Tra i segnali principali citati dagli analisti delle big di Wall Street figurano la rottura del rapporto duraturo tra azioni, bond e materie prime, e il fatto che gli investitori ignorino i dati e i fondamentali in termini di valutazioni dei titoli finanziari. Significa che i mercati azionari e obbligazionari rischiano di subire un calo pesante.

“L’azionario è sempre meno legato al Forex, il Forex è sempre meno legato ai tassi e tutti i mercati sono meno sensibili all’andamento dei prezzi del petrolio”. Questa mancanza di correlazione è un segnale allarmante secondo Andrew Sheets, il chief cross-asset strategist di Morgan Stanley.

In una nota l’analista cita il modello della banca sui rapporti sopra citati. L’indice evidenzia come sono passati quasi dieci anni dall’ultima volta che gli asset del mondo erano così poco correlati tra loro. Questo anche dopo che in agosto l’azionario Usa ha perso terreno (indice S&P 500 in calo di circa il 2% dai massimi assoluti) a braccetto con il mercato del credito ad alto rendimento.

A innescare le vendite questo mese sono state le difficoltà politiche incontrate dall’amministrazione Trump nel gestire le violenze razziali consumatesi in Virginia e la crisi diplomatica con la Corea del Nord, che continua a rappresentare una seria minaccia nucleare per gli Stati Uniti.

Mercati, trader cercano scuse per rimanere rialzisti

Come avvenuto prima della grande crisi finanziaria del 2007 gli investitori valutano gli asset dei mercati in base ai rischi legati a un settore specifico, sottovalutando i fattori generici esterni, come i dati manifatturieri e le valutazioni di mercato.

È come se i trader cerchino delle scuse per rimanere rialzisti: è in fatti in questi casi che i rappori tradizionali tra le classi di asset tendono a saltare.

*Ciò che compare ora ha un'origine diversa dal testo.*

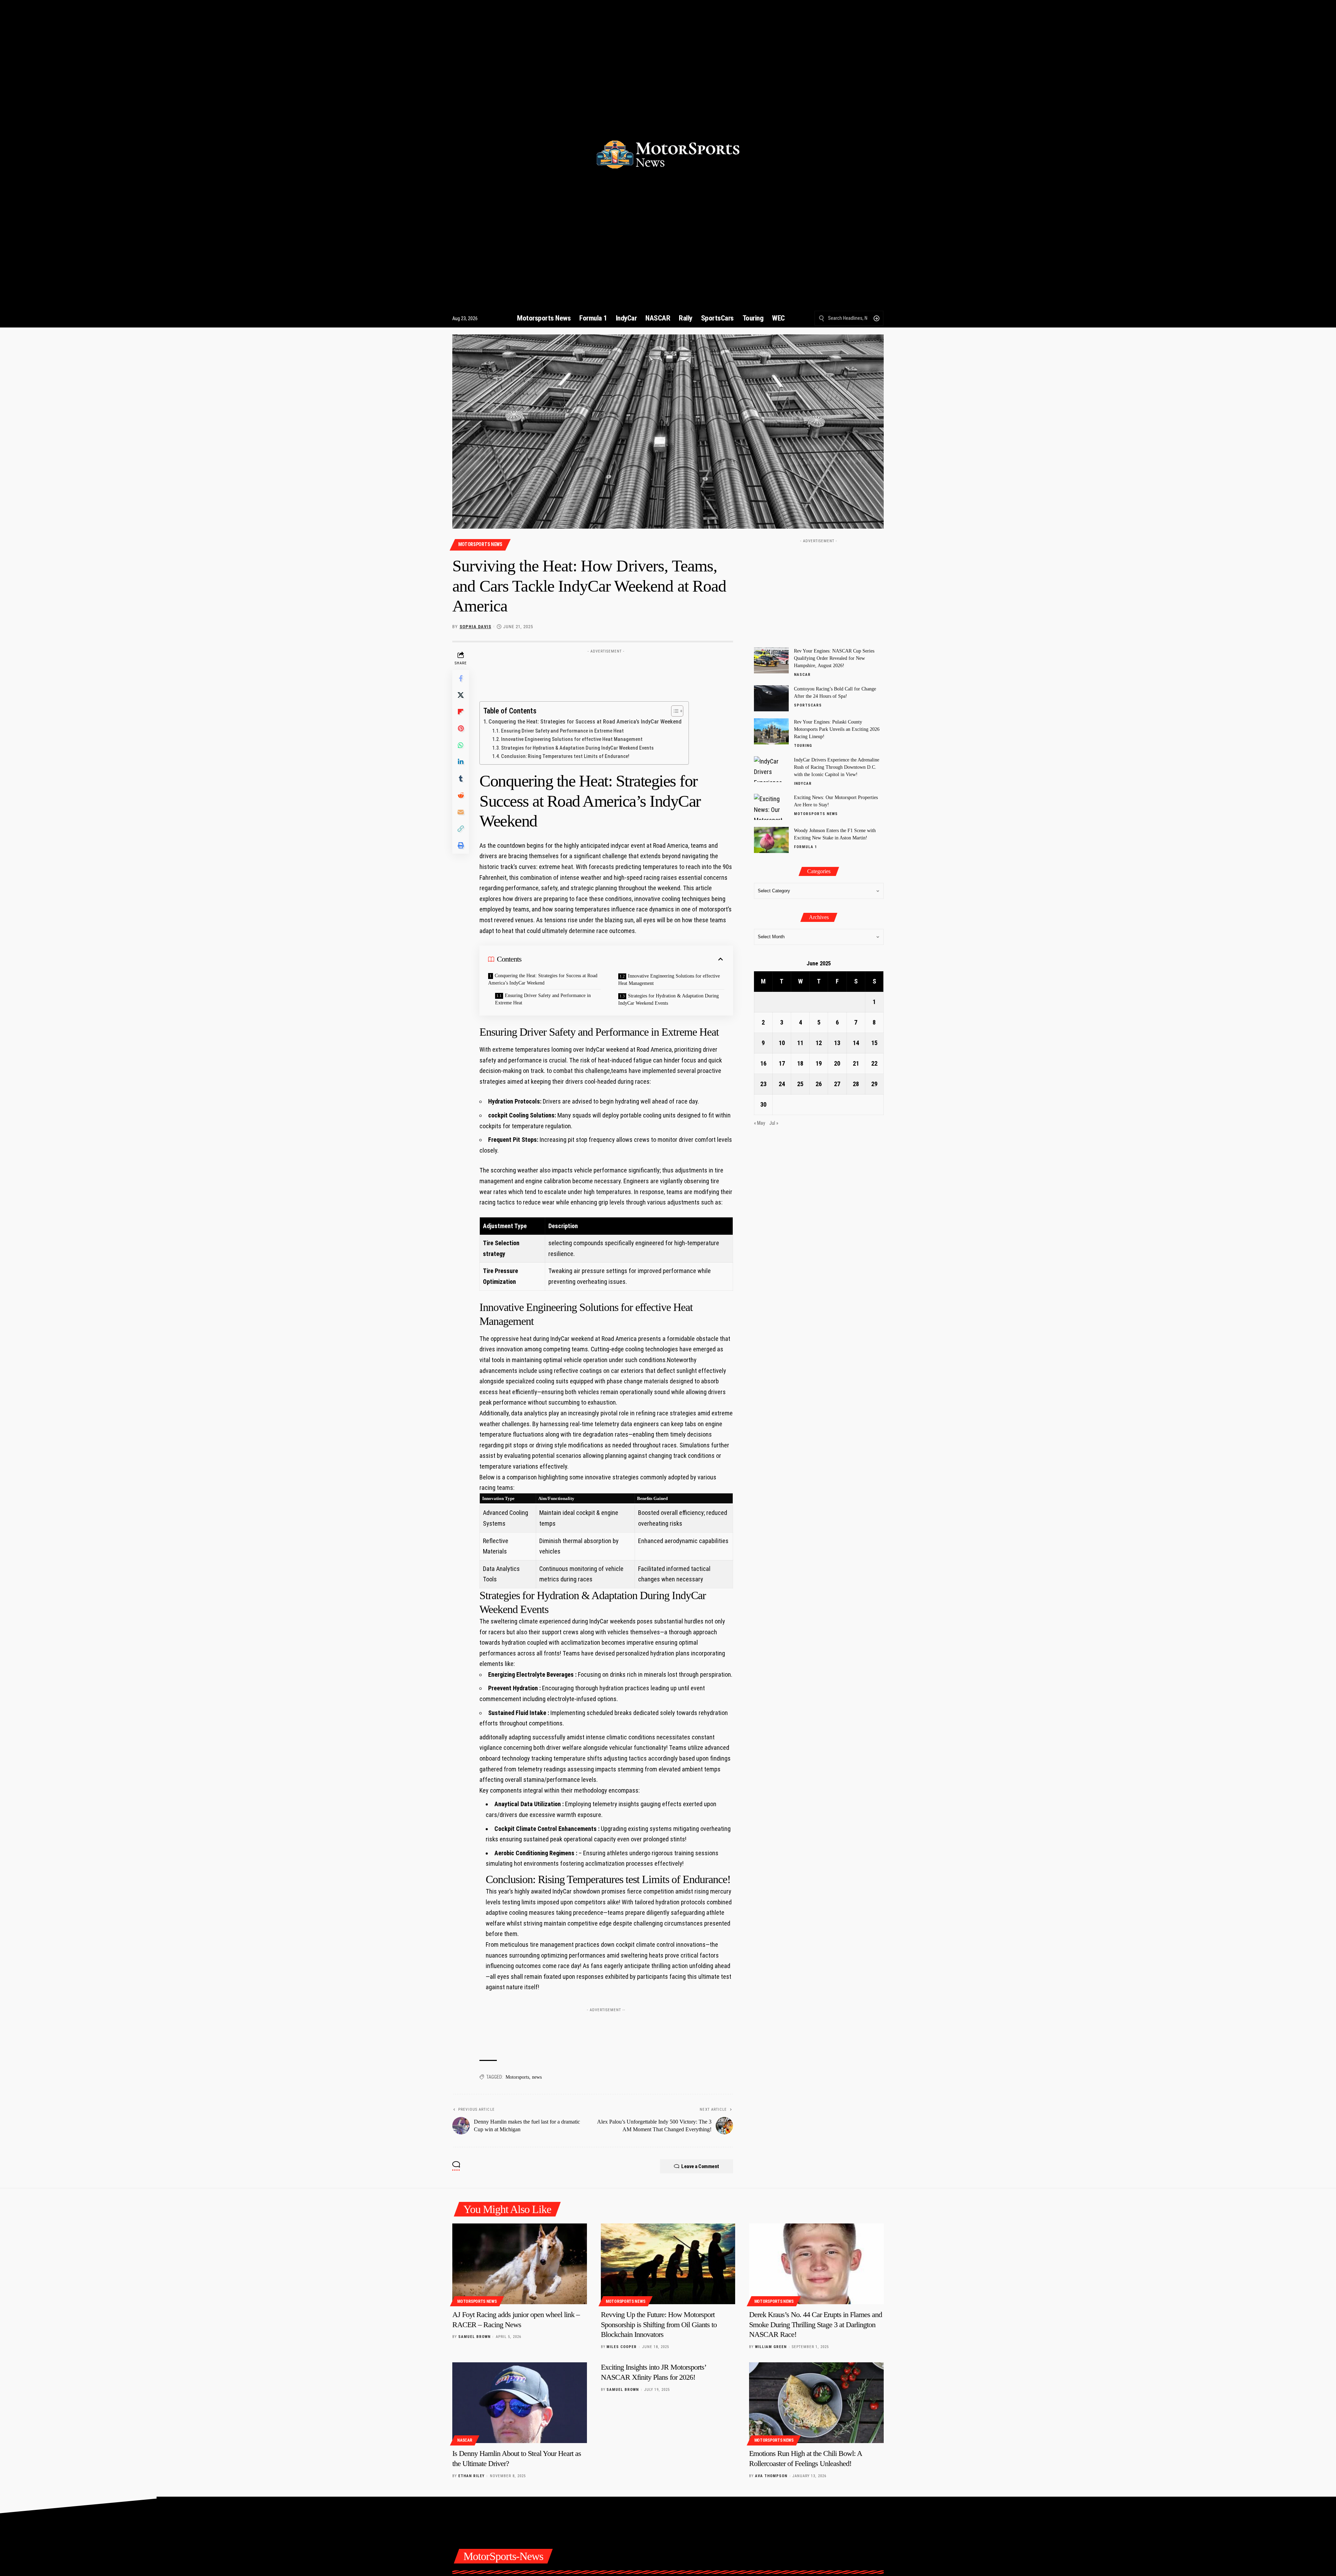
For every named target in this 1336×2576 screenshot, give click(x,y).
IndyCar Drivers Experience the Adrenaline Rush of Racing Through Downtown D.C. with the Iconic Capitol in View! (836, 767)
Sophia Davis (475, 626)
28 (856, 1084)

“I rapporti macro e micro confermano l’idea che siamo nella fase finale del ciclo e non è un caso che l’ultima volta che abbiamo avuto valori così bassi eravamo nel periodo 2005-07”, scrive Sheets nella nota in cui l’analista consiglia di aumentare l’esposizione alla Borsa Usa, riducendo invece quella nei bond societari, dove i settori di consumi ed energia la fanno da padrone.

L’appetito per il rischio viene aiutato inoltre dalla bassa volatilità in azioni, bond e valutario, sempre secondo Morgan Stanley. Nonostante le turbolenze delle ultime due settimane abbia ravvivato l’indice cosiddetto della paura, il CBOE resta ben impostato per registrare il terzo calo annuale consecutivo.

Anche gli analisti di Citigroup e HSBC sono d’accordo con la tesi di Sheets, mentre lo strategist di Bank of America Merrill Lynch Savita Subramanian pone l’accento su un altro punto interessante: gli investitori stanno prestando poca attenzione agli utili aziendali. È un altro indice del fatto che il motore globale dei mercati finirà presto la benzina.

Per la prima volta dalla metà degli Anni 2000, le società che hanno fatto meglio delle stime degli analisti in fatto di utili e fatturato in 11 settori diversi non sono state premiate particolarmente dai mercati, secondo i calcoli della banca. Il tutto mentre i prezzi dei titoli quotati alla Borsa Usa non sono stati così alti dal 1929 e il 2000.